[[ Data records open ]]

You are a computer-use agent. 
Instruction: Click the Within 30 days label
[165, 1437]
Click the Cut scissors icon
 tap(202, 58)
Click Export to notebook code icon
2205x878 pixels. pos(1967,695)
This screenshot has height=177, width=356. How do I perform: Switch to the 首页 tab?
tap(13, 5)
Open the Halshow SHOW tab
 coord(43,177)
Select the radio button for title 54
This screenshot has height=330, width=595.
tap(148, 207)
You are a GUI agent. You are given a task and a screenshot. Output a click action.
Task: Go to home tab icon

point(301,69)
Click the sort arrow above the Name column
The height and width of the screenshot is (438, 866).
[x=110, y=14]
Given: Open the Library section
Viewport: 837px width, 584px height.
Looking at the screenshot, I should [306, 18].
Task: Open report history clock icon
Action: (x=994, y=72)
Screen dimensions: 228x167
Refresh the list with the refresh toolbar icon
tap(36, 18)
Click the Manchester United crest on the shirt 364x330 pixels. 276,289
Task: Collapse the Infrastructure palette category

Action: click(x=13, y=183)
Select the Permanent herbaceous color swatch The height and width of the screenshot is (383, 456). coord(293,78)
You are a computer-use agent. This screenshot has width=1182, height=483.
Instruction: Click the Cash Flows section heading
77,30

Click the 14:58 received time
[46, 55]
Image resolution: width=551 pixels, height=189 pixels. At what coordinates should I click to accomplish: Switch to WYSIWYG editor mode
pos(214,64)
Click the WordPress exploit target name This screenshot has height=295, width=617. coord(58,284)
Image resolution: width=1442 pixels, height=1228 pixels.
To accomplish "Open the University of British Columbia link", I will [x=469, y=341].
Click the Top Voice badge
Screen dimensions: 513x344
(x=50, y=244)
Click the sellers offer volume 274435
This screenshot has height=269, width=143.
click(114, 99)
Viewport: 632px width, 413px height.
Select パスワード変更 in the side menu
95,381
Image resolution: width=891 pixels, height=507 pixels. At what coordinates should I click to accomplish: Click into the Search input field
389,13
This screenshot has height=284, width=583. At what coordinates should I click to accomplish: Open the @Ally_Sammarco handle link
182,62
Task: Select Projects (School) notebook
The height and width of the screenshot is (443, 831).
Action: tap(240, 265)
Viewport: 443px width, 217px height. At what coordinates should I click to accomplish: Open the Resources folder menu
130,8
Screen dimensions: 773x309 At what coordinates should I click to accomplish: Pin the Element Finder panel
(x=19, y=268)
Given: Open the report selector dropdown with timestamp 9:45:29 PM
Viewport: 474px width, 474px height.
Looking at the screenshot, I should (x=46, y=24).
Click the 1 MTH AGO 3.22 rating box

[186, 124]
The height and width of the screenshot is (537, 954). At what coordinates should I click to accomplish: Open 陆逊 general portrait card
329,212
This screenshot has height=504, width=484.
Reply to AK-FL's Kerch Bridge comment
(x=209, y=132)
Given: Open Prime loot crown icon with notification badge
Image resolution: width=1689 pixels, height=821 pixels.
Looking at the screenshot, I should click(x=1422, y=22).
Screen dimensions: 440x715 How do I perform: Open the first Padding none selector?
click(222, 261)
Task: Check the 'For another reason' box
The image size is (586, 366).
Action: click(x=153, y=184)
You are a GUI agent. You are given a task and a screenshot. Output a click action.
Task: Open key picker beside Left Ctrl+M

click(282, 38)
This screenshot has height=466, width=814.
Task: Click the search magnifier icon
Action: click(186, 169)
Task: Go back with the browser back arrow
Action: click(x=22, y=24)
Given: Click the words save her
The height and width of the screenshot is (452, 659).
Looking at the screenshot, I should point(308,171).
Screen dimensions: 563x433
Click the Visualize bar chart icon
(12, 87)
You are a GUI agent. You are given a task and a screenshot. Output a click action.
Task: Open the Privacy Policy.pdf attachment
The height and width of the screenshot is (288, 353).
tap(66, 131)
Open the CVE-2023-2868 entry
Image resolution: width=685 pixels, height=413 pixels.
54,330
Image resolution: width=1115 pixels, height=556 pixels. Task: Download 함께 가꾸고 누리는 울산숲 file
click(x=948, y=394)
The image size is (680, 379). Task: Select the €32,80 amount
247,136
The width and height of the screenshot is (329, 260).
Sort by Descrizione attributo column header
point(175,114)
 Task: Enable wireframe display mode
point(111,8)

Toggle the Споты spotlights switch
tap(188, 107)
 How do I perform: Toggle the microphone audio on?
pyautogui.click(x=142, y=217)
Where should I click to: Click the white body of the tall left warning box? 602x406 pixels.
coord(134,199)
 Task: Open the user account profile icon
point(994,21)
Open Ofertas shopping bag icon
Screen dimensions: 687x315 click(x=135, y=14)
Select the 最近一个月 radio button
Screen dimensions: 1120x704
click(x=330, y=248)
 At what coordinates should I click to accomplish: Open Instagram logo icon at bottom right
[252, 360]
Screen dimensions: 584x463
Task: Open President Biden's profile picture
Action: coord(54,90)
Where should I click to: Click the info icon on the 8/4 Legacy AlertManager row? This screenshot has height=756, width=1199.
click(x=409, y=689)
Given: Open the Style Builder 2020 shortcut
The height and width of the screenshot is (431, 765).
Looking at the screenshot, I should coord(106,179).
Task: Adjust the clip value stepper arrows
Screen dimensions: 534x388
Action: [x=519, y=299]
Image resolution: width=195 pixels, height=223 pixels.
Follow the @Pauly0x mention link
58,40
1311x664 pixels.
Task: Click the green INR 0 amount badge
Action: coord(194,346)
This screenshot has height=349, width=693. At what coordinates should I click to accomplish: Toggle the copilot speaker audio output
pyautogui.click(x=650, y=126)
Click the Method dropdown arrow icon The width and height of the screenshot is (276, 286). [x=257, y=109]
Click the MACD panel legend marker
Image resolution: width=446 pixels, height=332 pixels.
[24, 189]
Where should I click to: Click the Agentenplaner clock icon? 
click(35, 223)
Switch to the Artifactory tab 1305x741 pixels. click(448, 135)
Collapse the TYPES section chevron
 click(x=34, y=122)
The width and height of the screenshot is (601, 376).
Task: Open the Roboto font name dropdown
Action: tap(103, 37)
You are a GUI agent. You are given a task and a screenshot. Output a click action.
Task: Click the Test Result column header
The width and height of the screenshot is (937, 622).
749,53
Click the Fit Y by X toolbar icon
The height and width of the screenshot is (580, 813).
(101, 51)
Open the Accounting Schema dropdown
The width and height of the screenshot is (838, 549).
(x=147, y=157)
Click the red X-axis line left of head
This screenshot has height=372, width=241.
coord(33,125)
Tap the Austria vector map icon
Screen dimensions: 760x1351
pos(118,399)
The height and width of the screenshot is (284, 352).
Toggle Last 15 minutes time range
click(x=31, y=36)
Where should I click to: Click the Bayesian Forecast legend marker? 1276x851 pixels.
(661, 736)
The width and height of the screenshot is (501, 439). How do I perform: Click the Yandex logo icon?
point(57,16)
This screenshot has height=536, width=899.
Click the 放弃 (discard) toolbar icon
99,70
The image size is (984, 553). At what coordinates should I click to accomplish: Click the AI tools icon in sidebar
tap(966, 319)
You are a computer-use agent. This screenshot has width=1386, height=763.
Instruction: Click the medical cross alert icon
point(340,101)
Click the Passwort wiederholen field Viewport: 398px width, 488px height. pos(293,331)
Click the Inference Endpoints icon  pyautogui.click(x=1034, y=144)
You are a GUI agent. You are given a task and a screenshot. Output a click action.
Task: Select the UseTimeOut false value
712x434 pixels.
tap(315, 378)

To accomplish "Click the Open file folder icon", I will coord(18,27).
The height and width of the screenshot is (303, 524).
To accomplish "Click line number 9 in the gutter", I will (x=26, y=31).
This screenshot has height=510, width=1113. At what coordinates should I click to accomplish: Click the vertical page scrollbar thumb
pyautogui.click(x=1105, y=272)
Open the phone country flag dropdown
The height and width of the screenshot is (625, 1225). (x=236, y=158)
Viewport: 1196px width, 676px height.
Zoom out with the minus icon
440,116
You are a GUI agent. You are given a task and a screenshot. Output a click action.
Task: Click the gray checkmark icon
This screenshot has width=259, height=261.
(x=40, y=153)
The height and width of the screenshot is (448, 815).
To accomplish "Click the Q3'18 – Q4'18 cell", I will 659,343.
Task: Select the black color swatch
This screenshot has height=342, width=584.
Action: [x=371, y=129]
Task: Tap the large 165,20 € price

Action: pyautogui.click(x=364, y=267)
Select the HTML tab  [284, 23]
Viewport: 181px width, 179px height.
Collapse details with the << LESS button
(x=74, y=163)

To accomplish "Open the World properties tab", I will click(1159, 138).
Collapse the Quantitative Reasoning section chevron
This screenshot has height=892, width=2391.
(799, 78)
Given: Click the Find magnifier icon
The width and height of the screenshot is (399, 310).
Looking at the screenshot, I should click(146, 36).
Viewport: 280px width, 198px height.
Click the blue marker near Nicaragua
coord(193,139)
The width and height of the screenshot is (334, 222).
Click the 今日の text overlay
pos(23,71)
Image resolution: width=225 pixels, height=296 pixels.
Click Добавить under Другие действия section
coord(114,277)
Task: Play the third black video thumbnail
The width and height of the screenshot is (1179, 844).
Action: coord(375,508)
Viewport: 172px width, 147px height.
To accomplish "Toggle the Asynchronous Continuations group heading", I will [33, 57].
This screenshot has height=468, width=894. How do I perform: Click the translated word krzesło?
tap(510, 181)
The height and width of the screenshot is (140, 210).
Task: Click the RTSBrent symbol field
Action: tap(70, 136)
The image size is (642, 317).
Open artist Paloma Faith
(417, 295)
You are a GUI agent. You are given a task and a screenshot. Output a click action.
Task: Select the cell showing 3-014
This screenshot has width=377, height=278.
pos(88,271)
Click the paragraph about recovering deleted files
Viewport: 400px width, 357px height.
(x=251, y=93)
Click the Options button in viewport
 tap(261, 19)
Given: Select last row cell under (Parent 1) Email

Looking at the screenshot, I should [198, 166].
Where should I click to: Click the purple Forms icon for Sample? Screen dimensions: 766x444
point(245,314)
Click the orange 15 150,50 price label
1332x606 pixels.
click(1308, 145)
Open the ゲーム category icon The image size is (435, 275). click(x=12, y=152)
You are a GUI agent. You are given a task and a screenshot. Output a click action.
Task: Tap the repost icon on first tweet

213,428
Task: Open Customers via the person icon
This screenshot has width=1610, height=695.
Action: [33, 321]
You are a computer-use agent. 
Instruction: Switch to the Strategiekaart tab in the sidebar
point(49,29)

[[ Data records closed ]]

Task statement: The answer must consist of each line from the data that includes the string "swatch".

Expected output:
Select the Permanent herbaceous color swatch The height and width of the screenshot is (383, 456). coord(293,78)
Task: Select the black color swatch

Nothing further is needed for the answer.